The Trump administration defended the surge as a major success, promoting the removal of “drug dealers, gang members, and criminal aliens” from D.C. streets. Attorney General Pam Bondi went further, blaming sanctuary city protections for rising violence and ordering local police to cooperate directly with federal immigration agents.
Yet critics argue that the results tell another story. Nearly half of the arrests were immigration-related, with only 22% of those individuals having criminal records—and many of those crimes were decades old or non-violent. Homicide numbers remain stubborn, carjackings continue to climb, and local police resources have been stretched thin by their forced role in immigration enforcement.
Community advocates say the operation has left immigrant neighborhoods reeling. Families are living in fear, children are pulled from school, and businesses are reporting losses as customers stay home. “This wasn’t about crime,” said one advocate. “This was about deportations.”
Beyond D.C., constitutional scholars warn that the operation sets a precedent: if the federal government can override local control under a “crime emergency,” other Democratic-led cities could face similar interventions. The ripple effects extend far beyond the capital.

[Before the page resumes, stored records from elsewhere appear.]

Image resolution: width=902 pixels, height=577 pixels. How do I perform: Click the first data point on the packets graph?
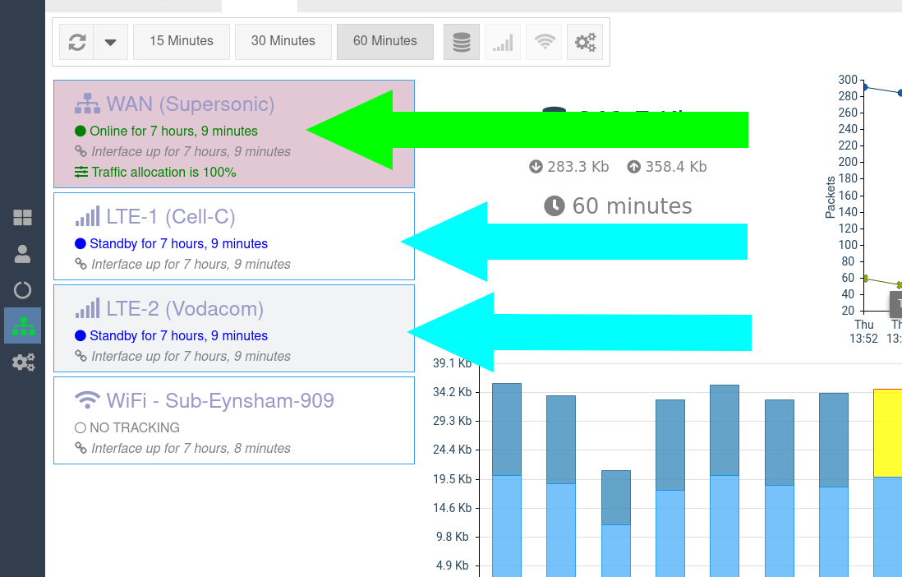point(863,86)
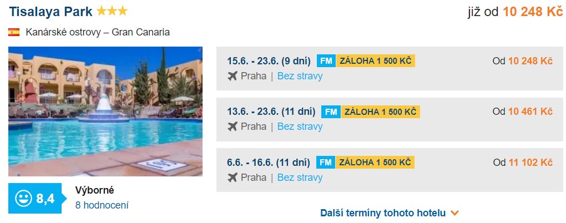Image resolution: width=566 pixels, height=223 pixels.
Task: Click the smiley face rating icon
Action: point(23,198)
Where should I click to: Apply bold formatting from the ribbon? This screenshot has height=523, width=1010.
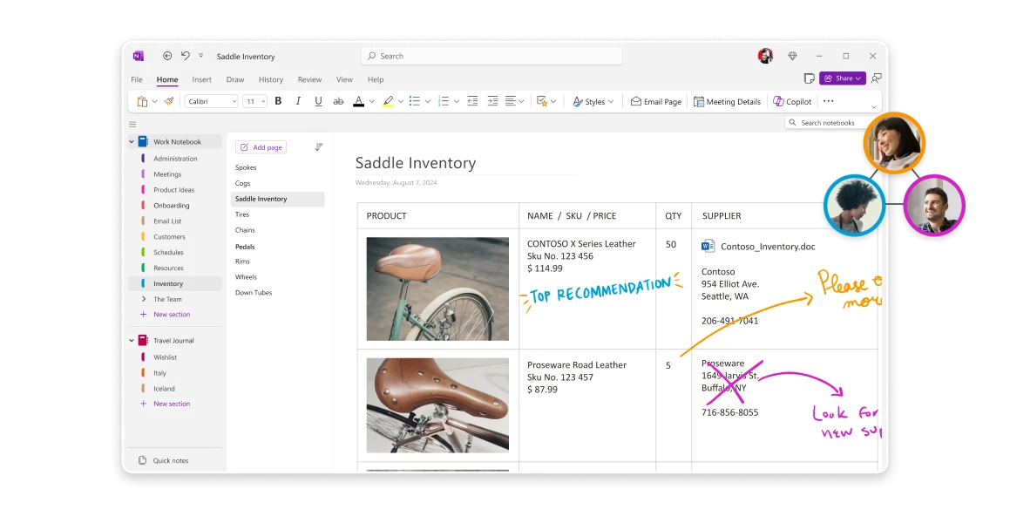[278, 101]
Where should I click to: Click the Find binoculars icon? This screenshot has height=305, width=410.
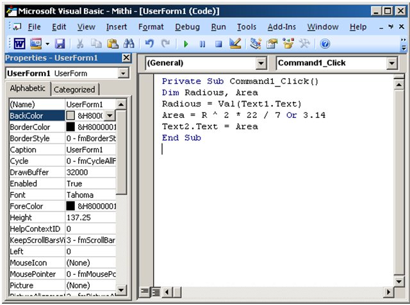pos(128,44)
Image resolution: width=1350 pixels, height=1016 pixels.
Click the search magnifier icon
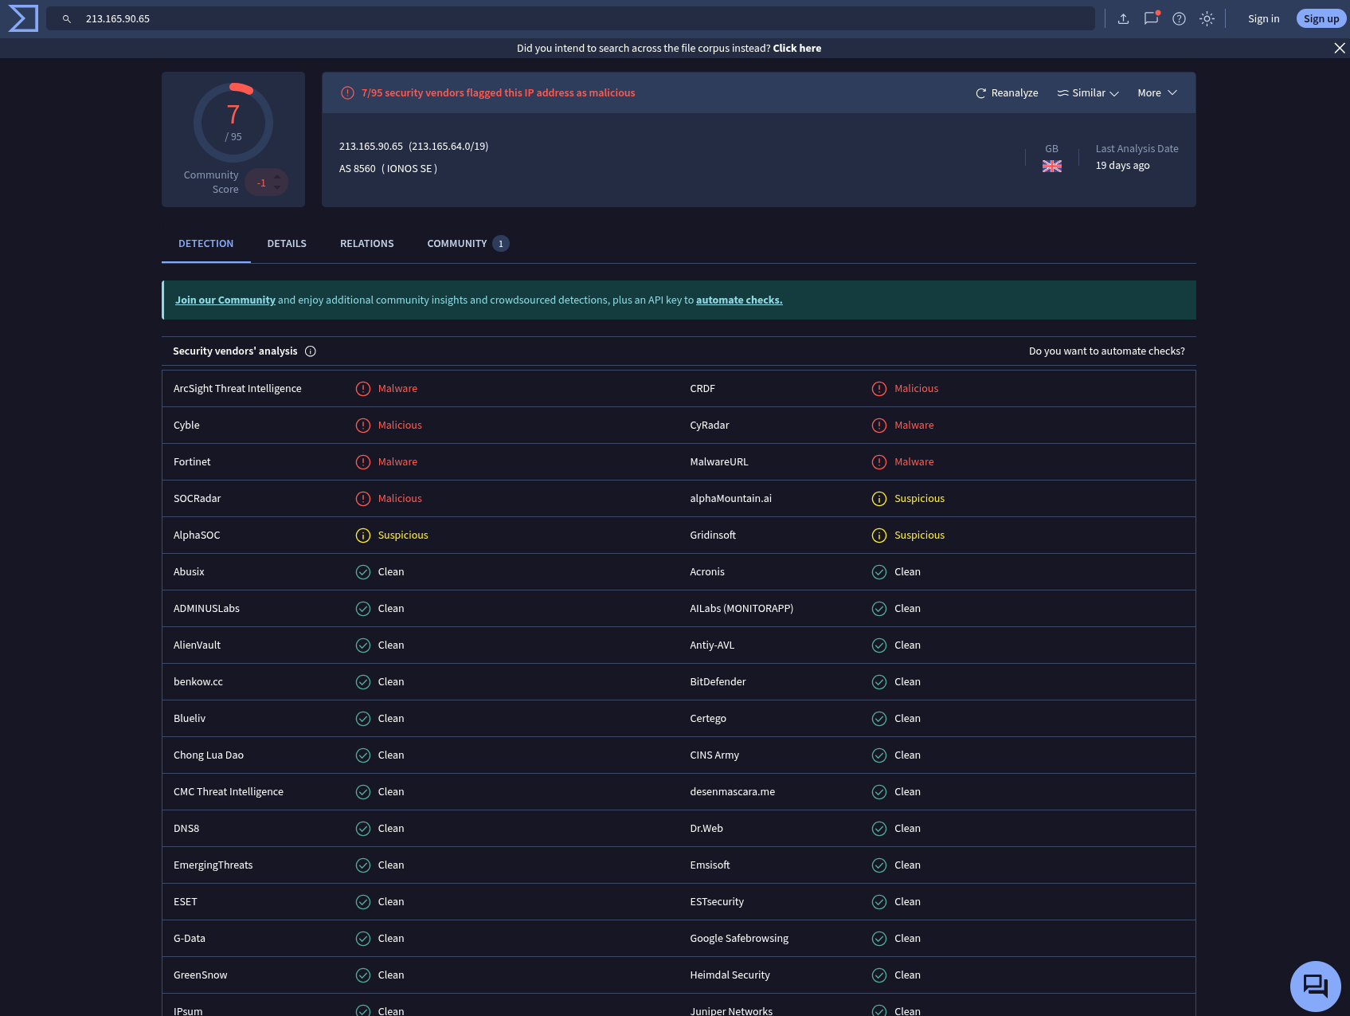pos(67,19)
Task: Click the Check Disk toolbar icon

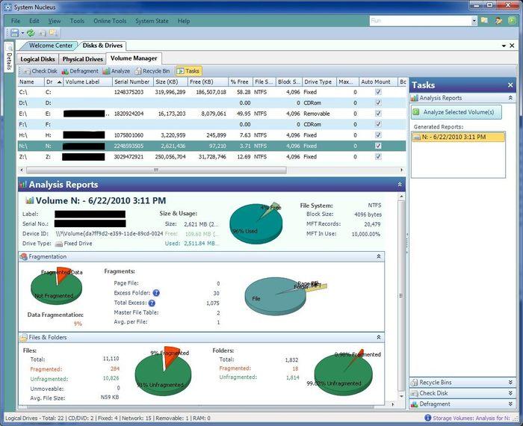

For residents, however, the concerns are immediate. In neighborhoods across the city, families now weigh safety not only against crime but also against the possibility of detention or deportation. The crackdown promised security but has instead deepened fear, division, and mistrust.
The numbers remain stark: of 2,300 arrests, less than a quarter involved violent crime, while nearly half were tied to immigration. For many in Washington, the surge has raised one unsettling conclusion—that the real emergency may not be crime at all, but the erosion of trust in the institutions meant to protect them.